Nesse caso ele só aprende o ensinado quando já tiver compreendido?
Mas para compreender não é preciso que alguém lhe explique?
- Novamente caímos naquela armadilha do isto ou
aquilo. O que eu explico, o que ela apreende no mundo, o que outras pessoas
lhe informam, tudo isso vai fornecendo pistas para o alfabetizando elaborar
a compreensão. Eu diria que ela vai recriando o código.
- Mas, se eu não tenho poder de conduzir os passos
dos alfabetizandos, então o que me cabe fazer?

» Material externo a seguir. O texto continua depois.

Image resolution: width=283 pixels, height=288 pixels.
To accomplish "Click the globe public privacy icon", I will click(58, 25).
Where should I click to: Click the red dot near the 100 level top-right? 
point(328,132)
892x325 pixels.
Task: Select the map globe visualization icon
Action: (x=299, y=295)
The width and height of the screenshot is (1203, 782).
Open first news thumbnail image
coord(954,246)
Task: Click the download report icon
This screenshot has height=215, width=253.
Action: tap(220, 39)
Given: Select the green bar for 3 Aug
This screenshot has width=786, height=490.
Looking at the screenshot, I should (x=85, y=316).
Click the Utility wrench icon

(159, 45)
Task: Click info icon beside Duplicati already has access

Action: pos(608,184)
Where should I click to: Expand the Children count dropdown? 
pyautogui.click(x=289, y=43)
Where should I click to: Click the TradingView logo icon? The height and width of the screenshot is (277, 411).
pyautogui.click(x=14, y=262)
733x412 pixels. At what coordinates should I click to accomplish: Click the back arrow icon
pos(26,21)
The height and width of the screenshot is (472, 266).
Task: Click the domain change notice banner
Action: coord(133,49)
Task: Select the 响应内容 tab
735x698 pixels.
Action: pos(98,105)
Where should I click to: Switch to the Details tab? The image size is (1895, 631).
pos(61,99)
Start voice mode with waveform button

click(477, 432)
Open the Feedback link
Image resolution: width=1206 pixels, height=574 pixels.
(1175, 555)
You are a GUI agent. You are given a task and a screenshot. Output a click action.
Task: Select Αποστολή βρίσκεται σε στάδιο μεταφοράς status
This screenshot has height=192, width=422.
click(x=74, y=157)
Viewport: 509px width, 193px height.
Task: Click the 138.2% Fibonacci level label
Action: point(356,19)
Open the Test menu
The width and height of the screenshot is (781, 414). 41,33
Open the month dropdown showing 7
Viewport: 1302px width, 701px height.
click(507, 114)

- Posso aproximar a escrita do seu mundo, do que é valor
para eles, do que os desafia, do que instiga sua curiosidade, do que desperta
o seu desejo, posso lhe dar pistas e abrir espaço para que possam perguntar
o que desejam saber. Posso ensinar muitas coisas sobre a vida e junto com tudo
isso também lhes ensinar amorosamente o código. Não um
código em si mesmo abstraído da vida. O bebê desde logo
se aplica a interagir com a mãe, comunicando-se antes de aprender a falar,
um infonauta caça uma informação de que necessita, e até
o homem da caverna, para caçar, lia atentamente as pistas deixadas pelos
animais. Pois é, todos esses atos têm a ver com algo que tem sentido
para a vida, sendo por isso insistentemente buscado. Aliás, eu não
estou inventando nada. Recentemente pesquisadores americanos de Palo Alto...
- Espera aí. Palo o quê? Lá vai você,
se distanciando cada vez mais da nossa questão.
- Palo Alto é aquela região dos EUA onde se pesquisa
insistentemente modelos cognitivos e inteligência artificial. Pois bem,
os pesquisadores chegaram à conclusão de que os caçadores
de eras remotas e os infonautas do século XXI (que aliás chegou
mais cedo) têm muito em comum. Na busca de comida ou na busca de informação
são utilizados procedimentos semelhantes que não prescindem de
intuição e um certo faro para encontrar o que faz sentido. Agora
me diga: se em tudo que fazemos há um sentido consciente ou não,
por que só a escrita dispensaria ter sentido?
- E é a mim que você pergunta? Eu é
que estou perguntando em meio a essa confusão de nomes. Já não
sei se devo alfabetizar, leiturizar, ou letrar. Para falar a verdade, estou
começando a me perguntar o que tudo isso muda na minha sala de aula?
- Essa já é uma outra questão. Deixamos
de lado a máquina de guerra discursiva para ver quem assume a
posição do legislador, quem pode dizer o que é e o que
não é melhor, absolutizando um modo de ver e entramos no cotidiano
da escola ? lugar de múltiplas vozes, espaço onde coexistem diferentes
lógicas, onde acontecem encontros e desencontros, determinações
e imprevistos...
- Estou adivinhando que você vai me dizer que não
há uma seqüência de passos que eu possa seguir para ajudar
meu aluno e eu vou ter que continuar no sufoco.
- Pensemos assim: talvez tenhamos que reaprender a exercitar
a insegurança com a ousadia dos infonautas, dos pescadores e das crianças.
Afinal que graça teria pescar se soubéssemos em que o momento
um peixe fisgaria o anzol? Não podemos penetrar o mistério das
letras pelos nossos alunos, mas podemos ler pistas que nos levem a compreender
o compreender deles para além do espaço escolar. Os saberes que
ele traz, seus desejos, suas curiosidades podem fornecer pistas do que lhes
interessa saber. E quando se quer saber algo, as possibilidades começam
a aparecer no horizonte. Nesse sentido, por que não alfabetizar
leiturizando e letrando ao mesmo tempo?